Monday, May 2, 2016

(2) VENEDIKT YEROFEYEV, MOSCOW TO THE END OF THE LINE


It is hard to find a novel which would be more absurdist and carnivalistic than Venedikt Yerofeyev's Moscow to the End of the Line (or Moscow-Petushki, Москва Петушки, 1969-1970). And it would be hard to imagine that it would have been written anywhere else than in the Soviet Union, where the samizdat (dissident) culture was very poetical.


Like most underground books, Moscow to the End of the Line was first 'published' only as a pile of photocopies.
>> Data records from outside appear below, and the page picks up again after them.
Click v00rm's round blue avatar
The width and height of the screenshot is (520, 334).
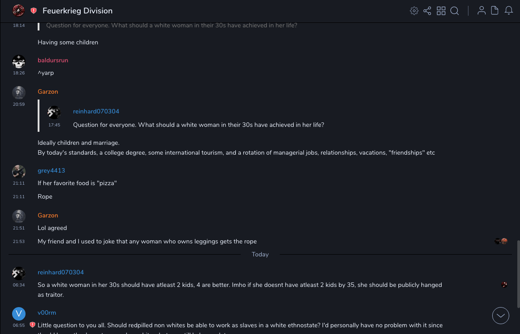[19, 313]

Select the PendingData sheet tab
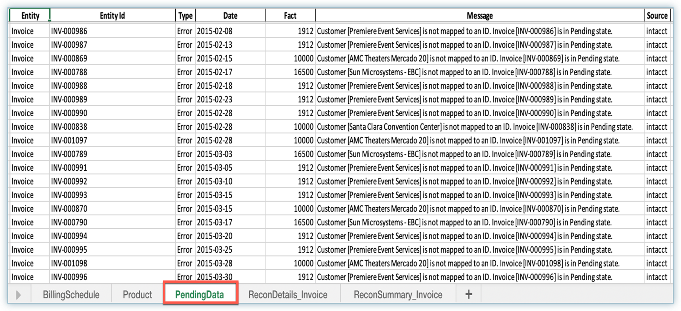click(x=200, y=295)
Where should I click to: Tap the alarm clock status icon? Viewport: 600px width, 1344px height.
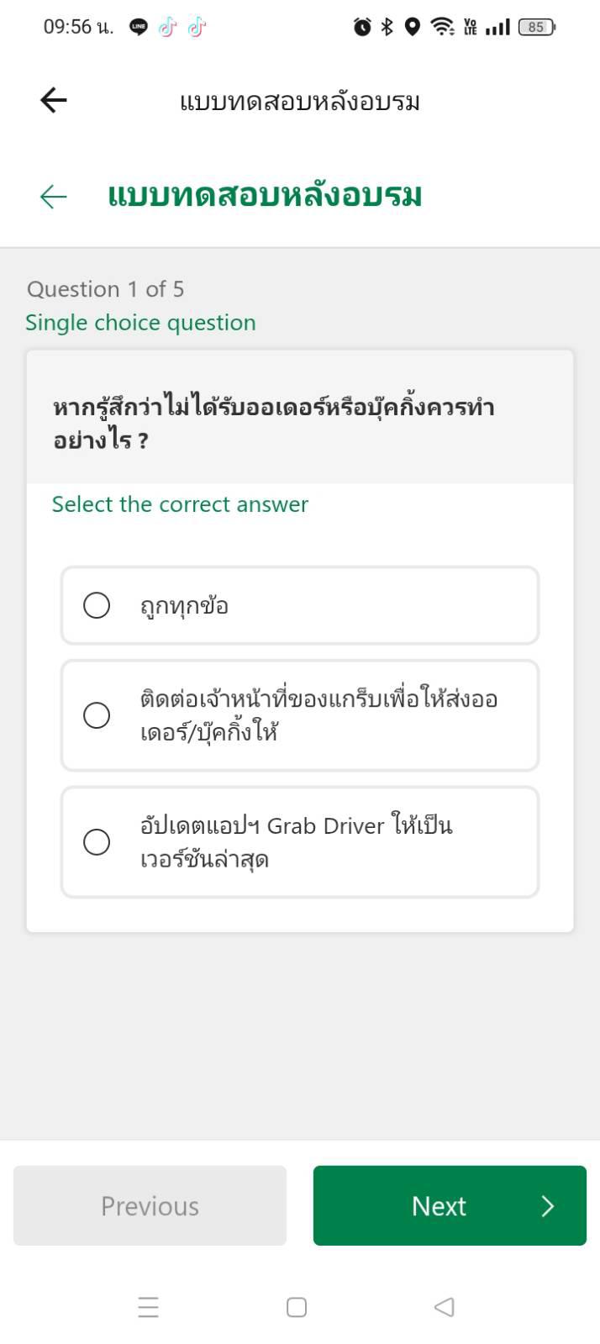[x=362, y=27]
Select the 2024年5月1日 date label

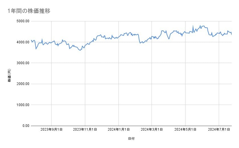[185, 130]
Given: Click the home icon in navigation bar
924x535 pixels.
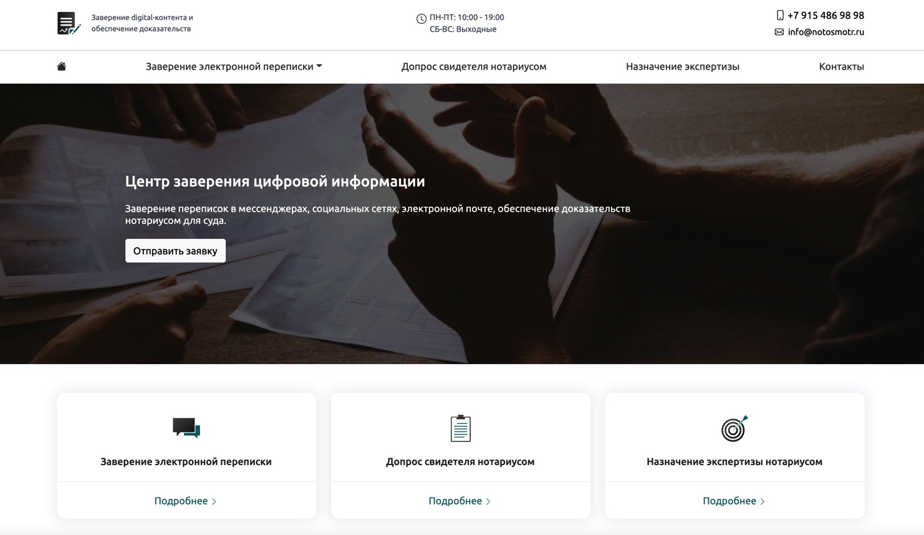Looking at the screenshot, I should (61, 67).
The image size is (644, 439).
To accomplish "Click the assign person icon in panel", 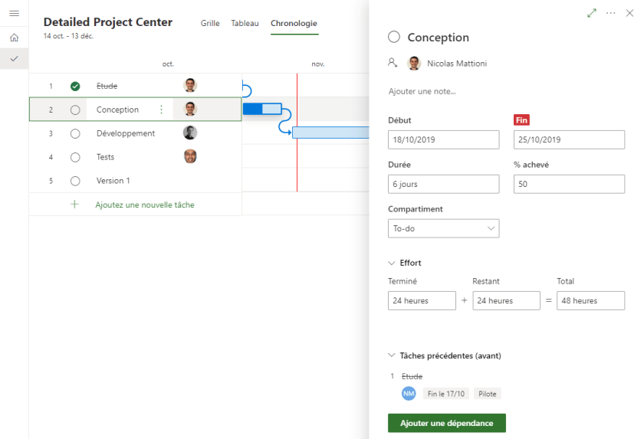I will [x=393, y=64].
In Israel it became a book in 1973. In Soviet Union this happened as late as 1987.


Moscow to the End of the Line's deliriumesque nature blew my mind already on the first 5 pages. An alcoholic worker gets fired because he has been distributing graphic charts, which show the connection between the drinking habits of his colleagues and their efficiency at work.


The sack launches a slippery slope. The protagonist drinks 100, 200, 300, 400 or 500 grams of Stolichnaya or Kubanskaya vodka, 'swims' in Shampanskoye, and meets nutcases, intellectuals, angels and even the devil on an intensiv train ride to Petushki (where he never arrives). Moscow to the End of the Line is like a psychedelic pastiche of Jack Kerouac's romantic (and in the end bourgeois) On the Road.
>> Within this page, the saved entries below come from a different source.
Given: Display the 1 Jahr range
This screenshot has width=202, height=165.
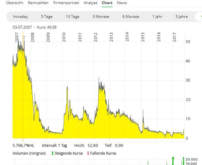Looking at the screenshot, I should click(157, 17).
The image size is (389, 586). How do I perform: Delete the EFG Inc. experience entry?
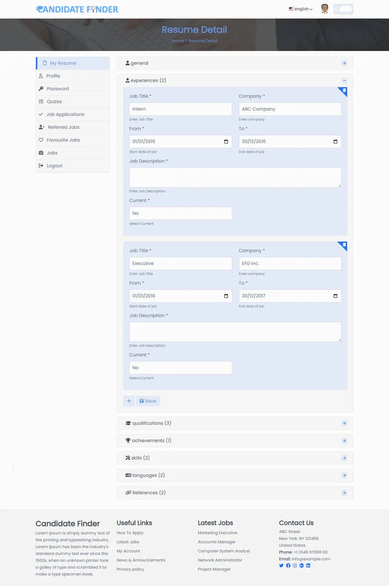tap(344, 245)
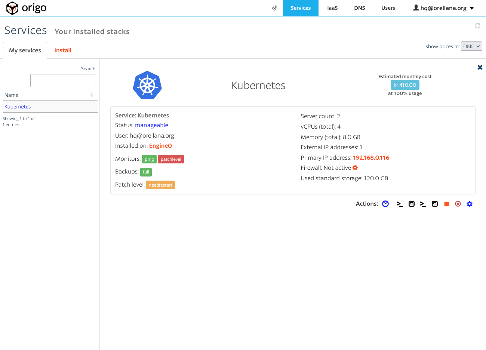Viewport: 486px width, 350px height.
Task: Open the DKK currency dropdown
Action: point(471,46)
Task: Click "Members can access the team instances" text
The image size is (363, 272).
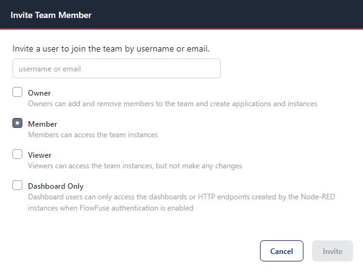Action: pyautogui.click(x=93, y=135)
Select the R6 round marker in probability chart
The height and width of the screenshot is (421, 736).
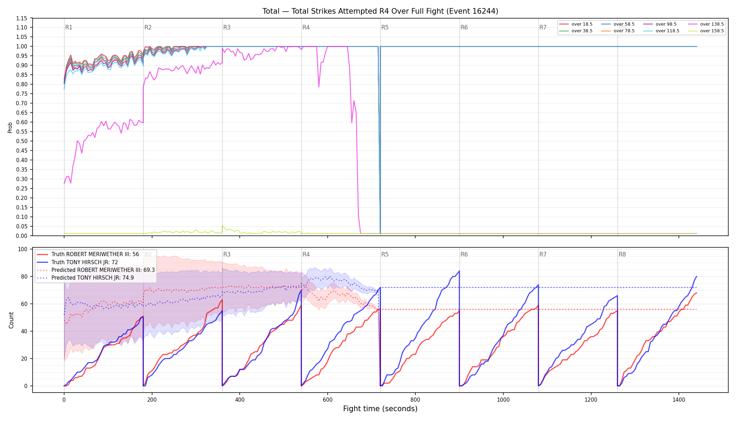(x=464, y=27)
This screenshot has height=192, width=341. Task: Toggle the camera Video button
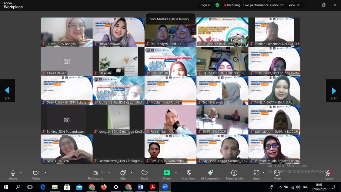[36, 175]
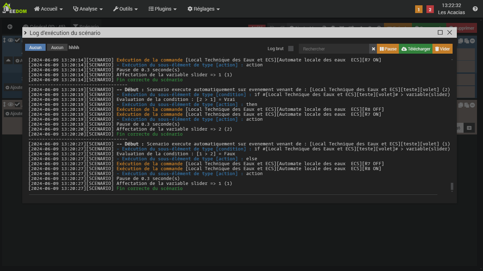This screenshot has width=483, height=271.
Task: Click the list icon at right of second block
Action: coord(469,128)
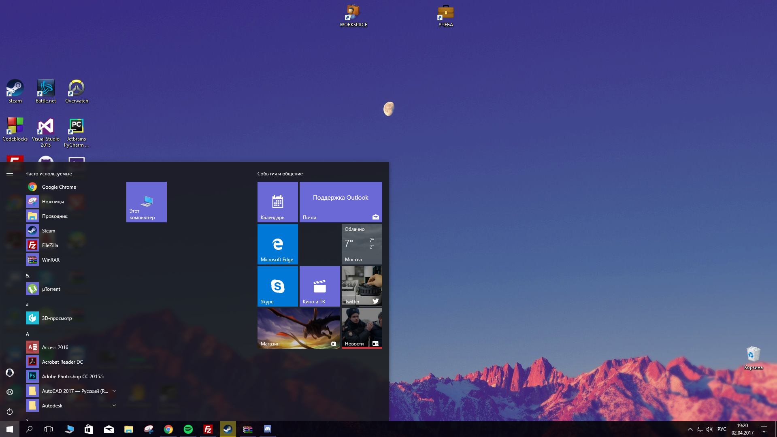This screenshot has height=437, width=777.
Task: Open the Moscow weather tile
Action: pyautogui.click(x=362, y=244)
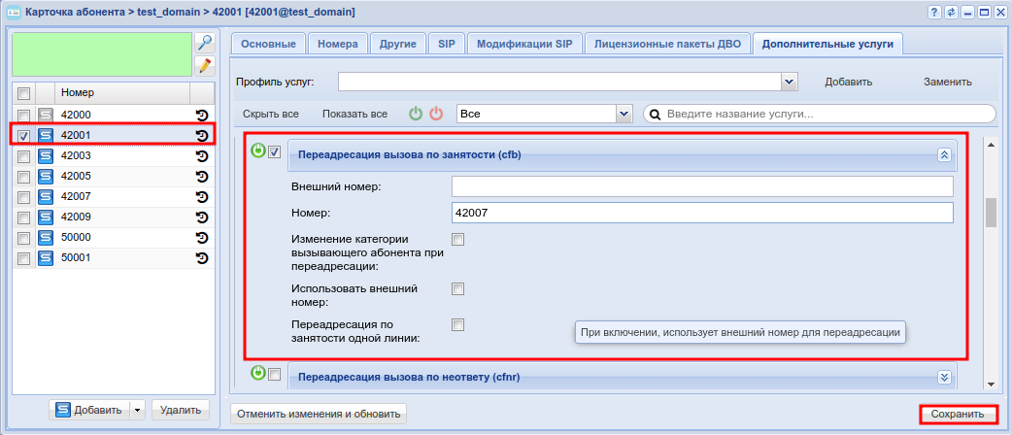This screenshot has width=1012, height=435.
Task: Tick the cfnr service checkbox
Action: point(275,374)

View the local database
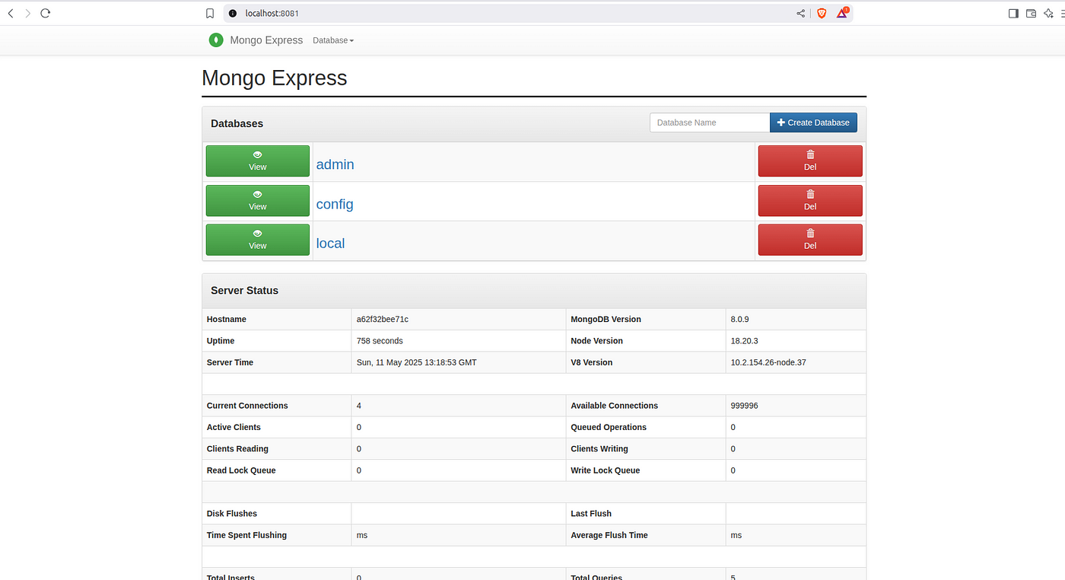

The book made me happy partly following my experience that the literary field is institutionally in a bad shape. I work in the so called contemporary art world (broadly speaking visual arts), where grassroot galleries and outsiderism are a part of the business. In my world of art we are not dependent on mainstream art journals, big art museums or art fairs. There is a dialogue between the center and the margins. And you never get the feeling that something has been overproduced. But literature, nearly everywhere, is stuck in its swamp of fairs, big publishers and editors who clean up the weird (but for me interesting) sidepaths from manuscripts. Not even the independent publishers or the literary journals seem to be able to save the margins and the outsiders, who remain in the shadows, somehow not 'legitimate' or not even a part of the world we point to when we utter the word 'literature'. It seems that literature is often really interesting only outside of the world of literature. And in the Soviet Union it did not take much to become an outsider. Then there was no broad reading public which had to be targeted, anymore. One could write for lovers of literature.
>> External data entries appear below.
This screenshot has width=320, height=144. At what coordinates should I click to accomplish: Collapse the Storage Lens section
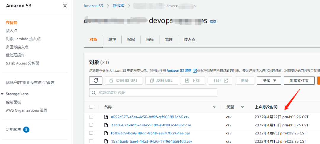pyautogui.click(x=3, y=94)
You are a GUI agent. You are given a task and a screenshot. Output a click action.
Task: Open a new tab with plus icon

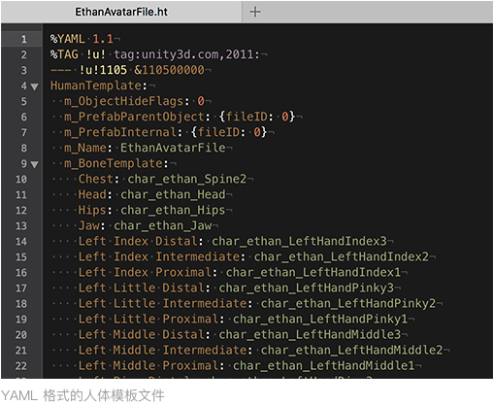coord(255,12)

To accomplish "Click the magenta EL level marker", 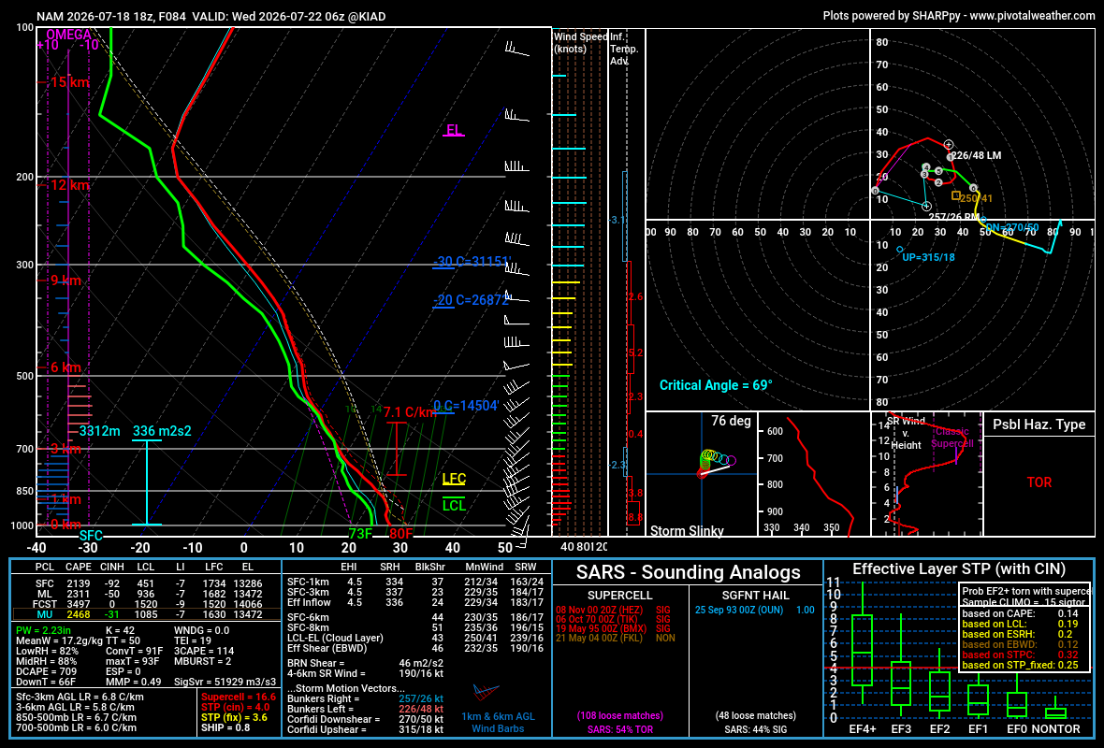I will pos(454,130).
Of course, there is a long tradition of surreal writers from Gogol and Haarms to Bulkakov, who have worked on this type of writing in Russian literature even earlier. But still... One of my favorite living philosophers is Boris Groys, who started as a samizdat thinker - this can still be seen in his brave writing (I have actually been quite obsessed with outsider philosophy) - and my favorite European writer is Vladimir Sorokin, who began his career in the same way and who now writes ironical versions of dissident literature. Sorokin rides on the waves of chaos and he is not trying to control the powers of imagination, while contemporary Western novels are like design objects, made to please the audience but not to take it for a mysterious ride.


In Soviet literature one can see the how literature in the end could be an art in the same way as contemporary visual art is. Literature is of course not alone with its institutional problems. Film and theatre have in many countries as well a nearly hostile context which cuts the wings from brave authors and their works.


Moscow to the End of the Line is full of traces of an author. It is man-made and it gives you the kind of a pleasure you get from man-made food. I love the crazy dialogues and the way the protagonist is drifting into dangerous waters, foremost the margins of sanity. On the whole it makes no sense, but it gives you pleasure.

It felt therapeutic to follow the deliriumesque adventures of this lost soul. Like Kafka, Yerofeyev turns the everyday into a dynamic cocktail of chance, irrationality and the unconsious. And I love it.